In those patients opting to stay on the dose of MST 5 mg twice daily at the end of the randomized study, the daily cough score had reduced by 2 compared with 0.7 in those who subsequently opted to increase the dose to 10 mg twice daily. On completion of the extension study, there was no significant difference in the cough severity score: 2 (1) versus 3 (2) for the 5- and 10-mg groups, respectively. In those requesting an increase in dose, the LCQ showed no significant difference between placebo and MST 5 mg (90.3 vs. 97 after the core study), but showed significant improvement on MST 10 mg twice daily (90.3 vs. 107.2) (p < 0.01).
Morphine was well tolerated and no patient dropped out because of adverse events. The most common side effects noted were constipation (40%) and drowsiness (25%).
Specialist cough clinics are known to have a high success rate in the diagnosis and treatment of chronic cough. Various diagnostic and therapeutic strategies have been described to aid in this success (18, 19). Recently, we have suggested a probability-based approach to the diagnosis and treatment of chronic cough (20), which led to the diagnosis and management of 93% of patients with chronic cough. However, despite the use of available protocols and guidelines (16, 21), a percentage of patients continue to have chronic cough without either an obvious cause or a treatable precipitant. Several studies have confirmed the decrement in quality of life suffered by those with chronic cough, which is similar to that seen in severe chronic obstructive pulmonary disease (3). Thus, in patients with chronic refractory cough, there is a pressing need for symptomatic treatment.

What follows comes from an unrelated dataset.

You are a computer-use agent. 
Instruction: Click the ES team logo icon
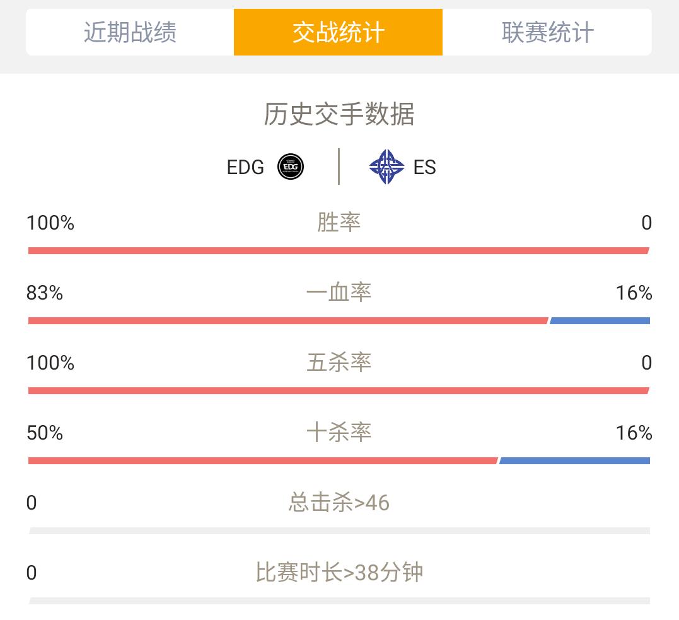click(x=386, y=167)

The effectiveness of opiates as antitussives is repeatedly described in reviews (22, 23). However, these statements have not been supported by evidence from controlled trials in clinically significant cough. Indeed, a previous study looking into the effects of codeine in upper respiratory tract infection found an essentially negative result (14). Codeine has become the archetypical antitussive opiate, but this probably arises from ease of prescribing due to its noncontrolled drug status rather than any unique pharmacological properties. Consistent therapeutic response to codeine is unlikely because it is a prodrug metabolized to morphine by cytochrome P450–2D6, and so plasma levels depend on the acetylator status, which varies widely in the population (24). We therefore chose morphine as our opiate to minimize variability in response. Studies using morphine in normal subjects have demonstrated a shift in cough reflex sensitivity using cough challenge methodology (25, 26), albeit at high dose. It has been suggested that the antitussive action of morphine is due to sedation. In our study, the degree of sedation was specifically sought and was present only transiently, whereas a significant antitussive effect continued throughout the study.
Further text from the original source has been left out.